Jere said the league needed to transform its outlook so that it reflects its status as the best league in the country and, more importantly, it gives those who want to be its partners the confidence that there is a huge dividend that can be accrued from such smart partnerships.

‘’We cannot be regarded as a viable league when we operate from under-developed premises. I will, therefore, work diligently to initiate and implement the PSL Village Project,’’ he said.

‘’There is need for the establishment of a respectable home for the PSL — a home that speaks for itself as to our seriousness as a Professional Soccer League and to our determination to develop and grow.

‘’The current premises are not acceptable as home of the PSL. We should not be spending thousands of dollars in hiring hotels for our meetings when these can be held at our premises.

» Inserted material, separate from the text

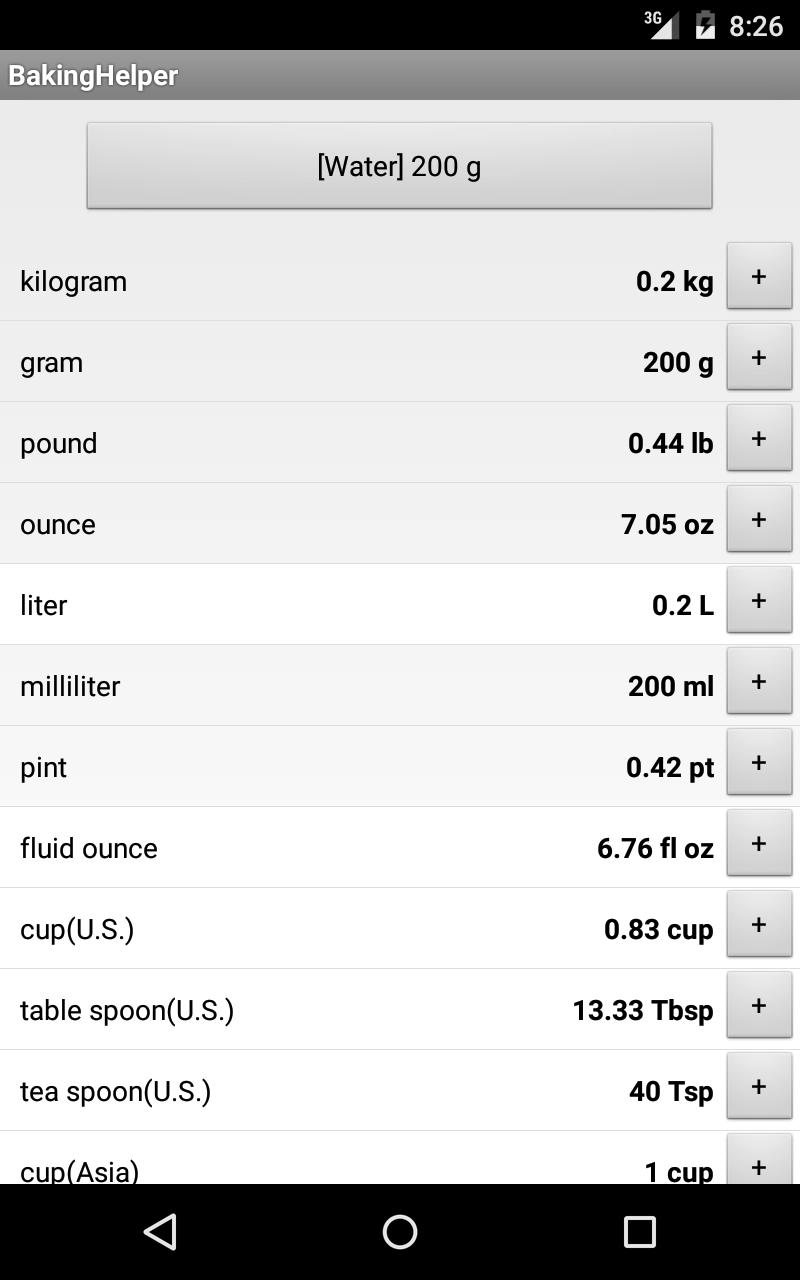Open recent apps with square button
The width and height of the screenshot is (800, 1280).
(x=639, y=1232)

‘’When we invest in property, it gives us the muscle to even approach banks, as and when we need to, so that we can open lines of credit for the betterment of our membership.

‘’That we don’t have such a range of properties, 26 years down the line, just goes to show that we have failed to take our football to the next level. We need to understand that sponsors are not charity organisations but serious business entities. ‘’Sponsorship to a club, PSL or even to ZIFA must make business sense to the potential sponsor in the terms of marketing opportunities, product mileage and product image enhancement.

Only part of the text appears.